Task to complete: Beginning with the line in which "Open the 13 nelle Attività link" appears, transcribe each line word for word until the records end. Do not include pictures.

Records excerpted from a collection
---
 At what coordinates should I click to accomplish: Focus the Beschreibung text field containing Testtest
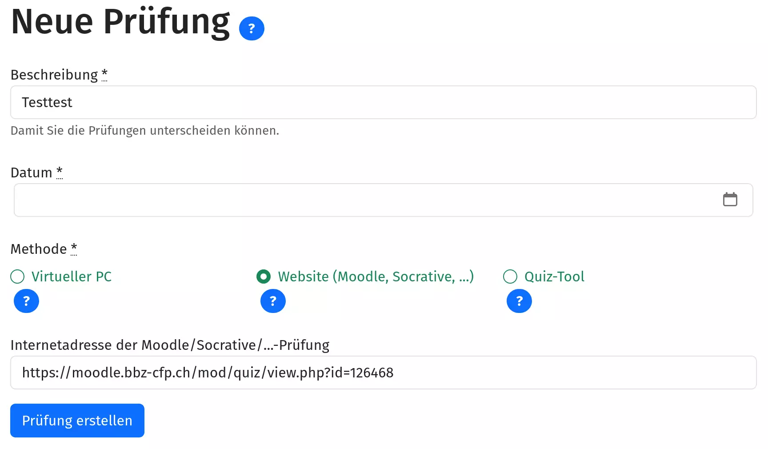point(383,102)
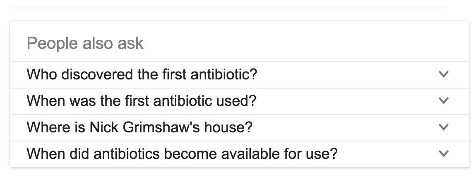Open question text "When did antibiotics become available for use?"
Screen dimensions: 476x182
point(182,154)
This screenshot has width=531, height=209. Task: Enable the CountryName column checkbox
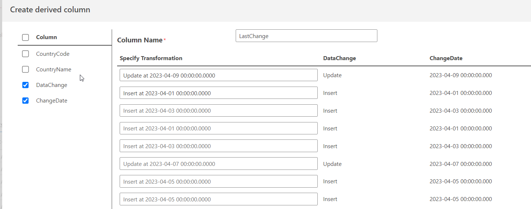[x=25, y=70]
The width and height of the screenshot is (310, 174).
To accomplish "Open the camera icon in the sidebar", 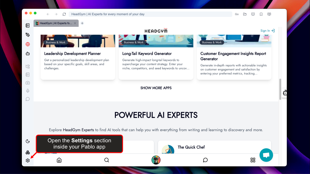I will click(28, 83).
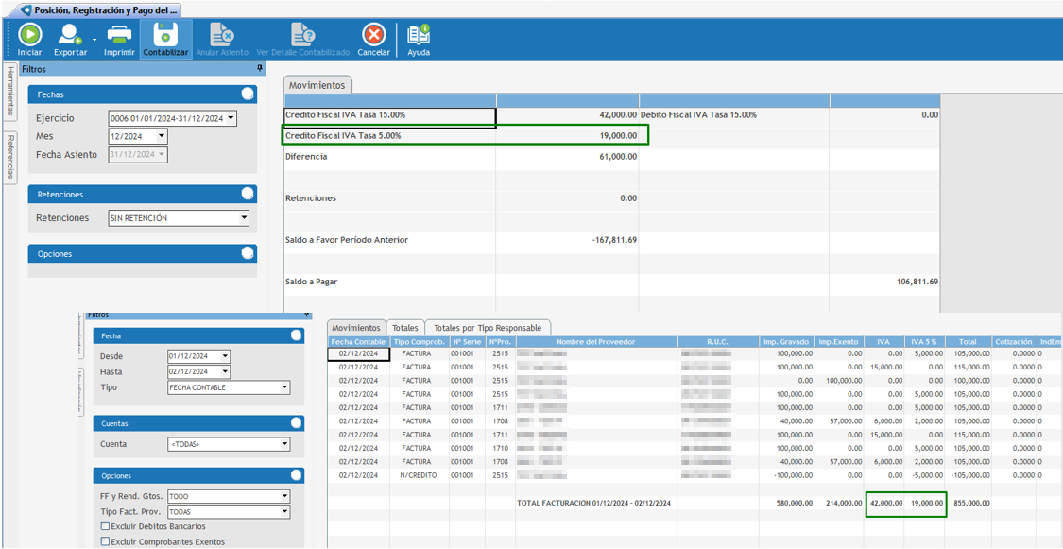1063x549 pixels.
Task: Collapse the Retenciones section round toggle
Action: [x=248, y=194]
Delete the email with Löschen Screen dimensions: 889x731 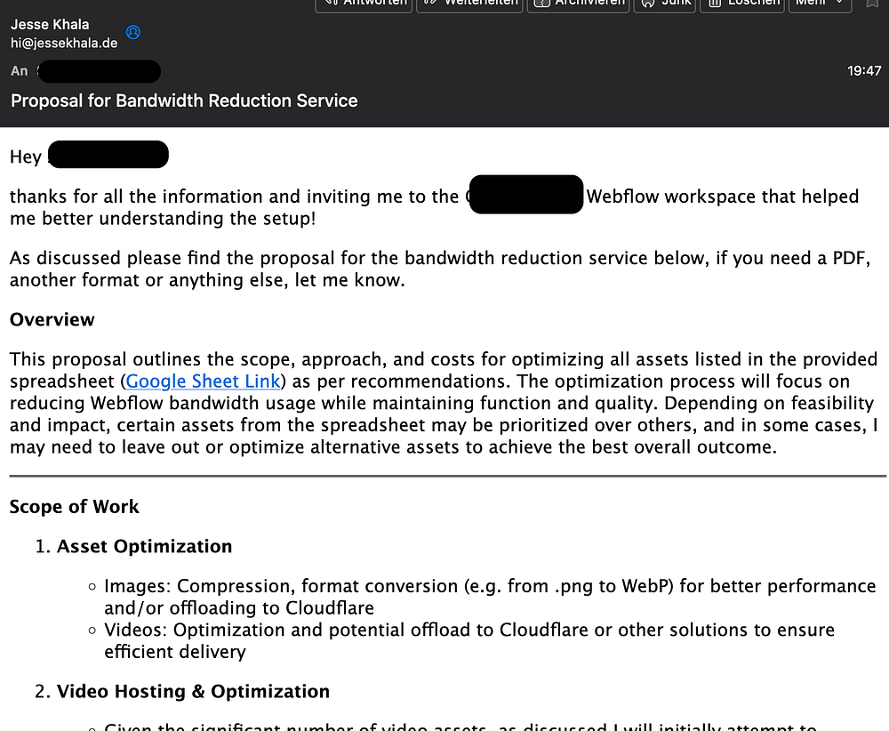742,4
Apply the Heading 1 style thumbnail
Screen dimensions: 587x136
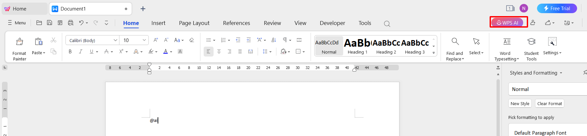(x=357, y=46)
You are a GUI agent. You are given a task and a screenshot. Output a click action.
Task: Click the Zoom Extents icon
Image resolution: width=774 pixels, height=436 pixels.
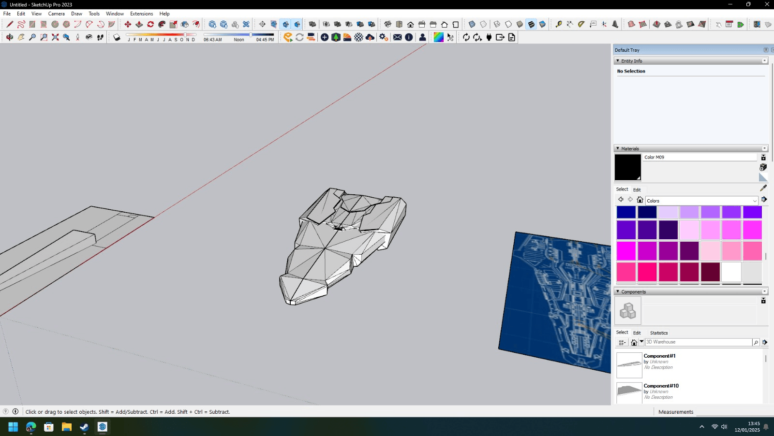pyautogui.click(x=55, y=37)
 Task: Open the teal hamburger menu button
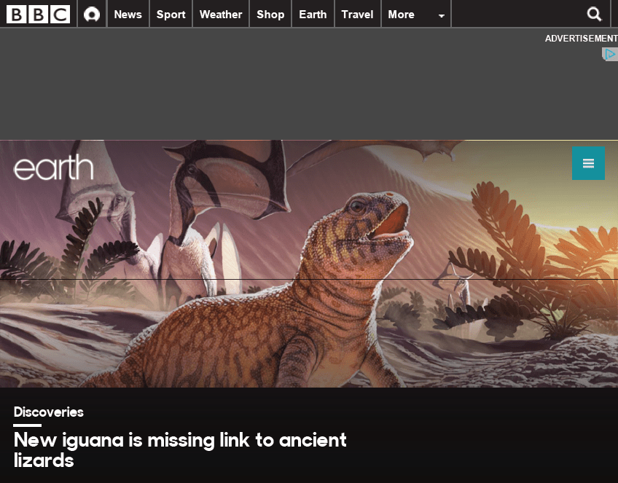click(588, 163)
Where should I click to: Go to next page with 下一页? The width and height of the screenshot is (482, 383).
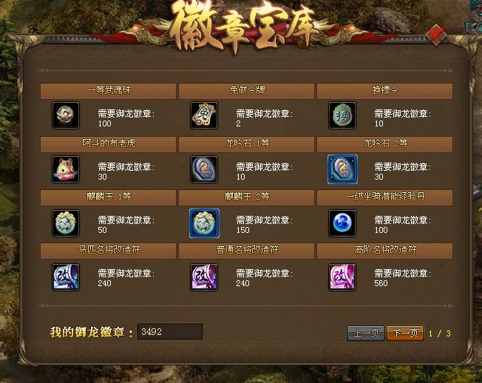pos(405,333)
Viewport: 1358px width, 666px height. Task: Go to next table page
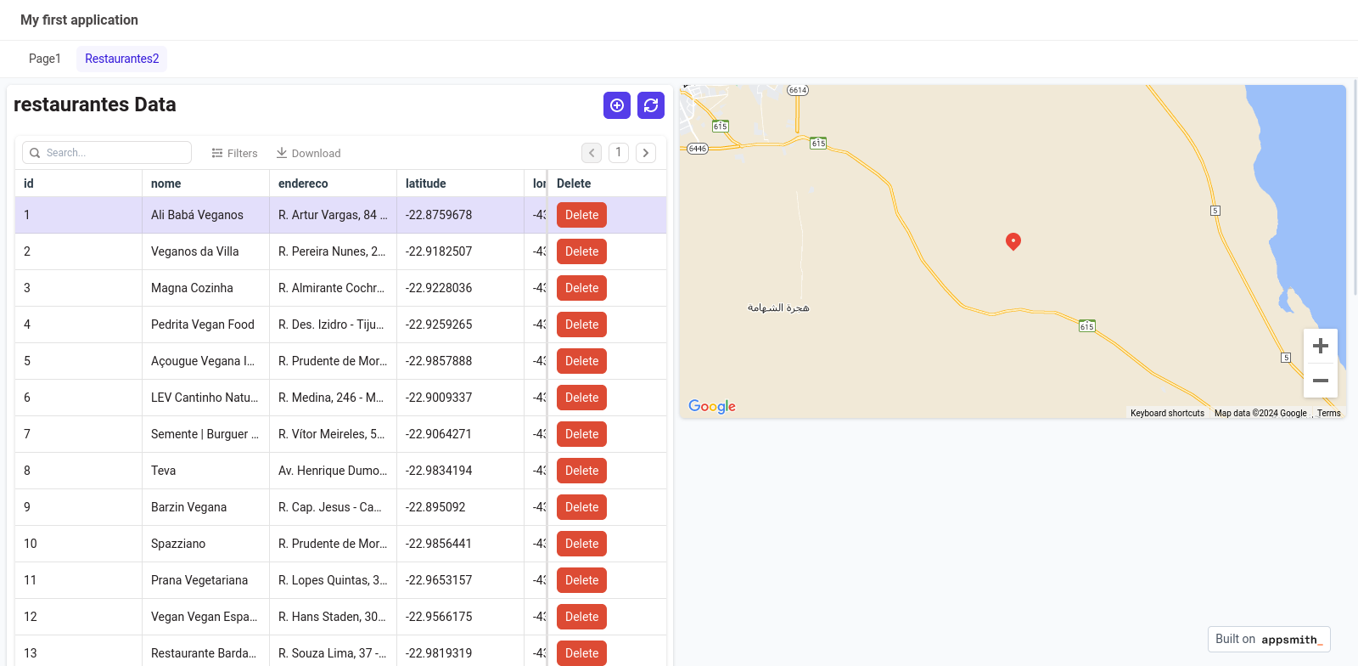646,153
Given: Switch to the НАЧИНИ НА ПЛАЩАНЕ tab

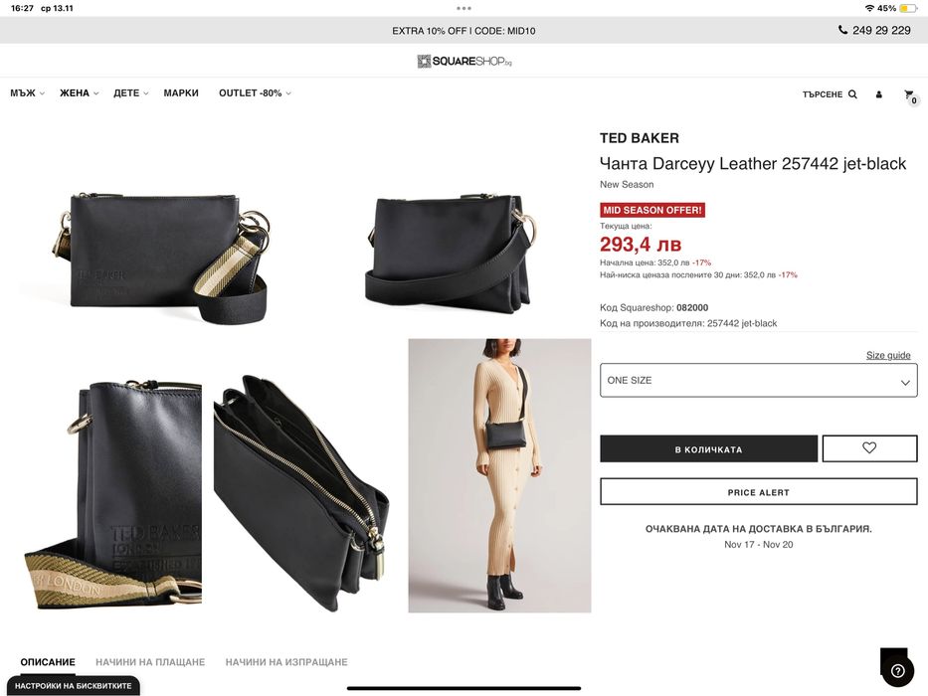Looking at the screenshot, I should pyautogui.click(x=150, y=661).
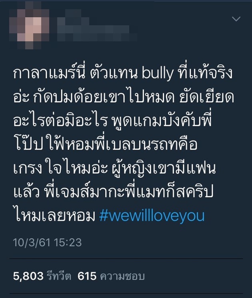Tap the line starting เกรงใจไหมอ่ะ
252x298 pixels.
pyautogui.click(x=114, y=168)
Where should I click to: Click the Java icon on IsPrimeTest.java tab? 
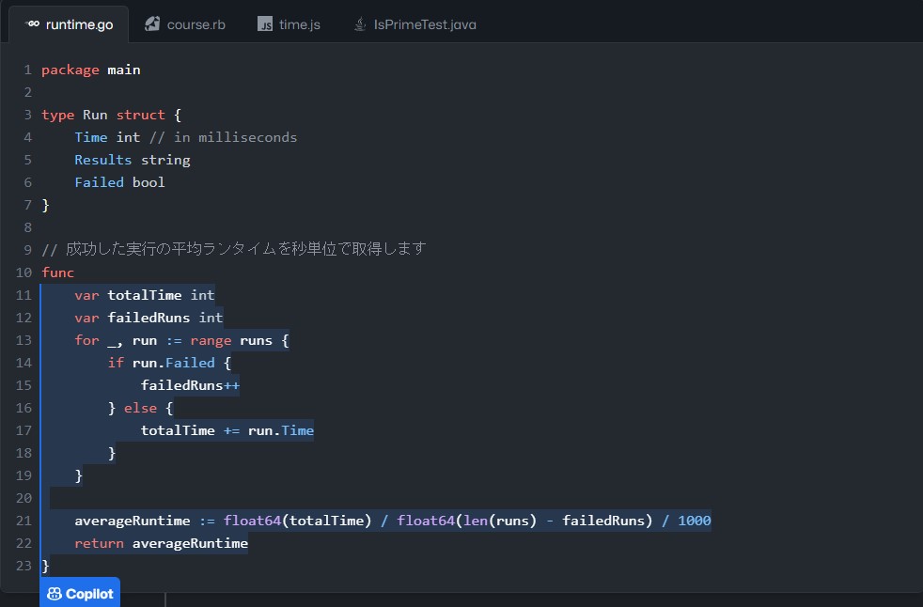[358, 25]
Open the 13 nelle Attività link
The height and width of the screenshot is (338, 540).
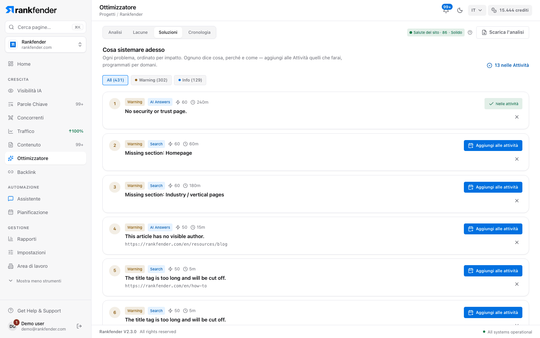[x=508, y=65]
---
Written reply:
Open the 13 nelle Attività link
The height and width of the screenshot is (338, 540).
[x=508, y=65]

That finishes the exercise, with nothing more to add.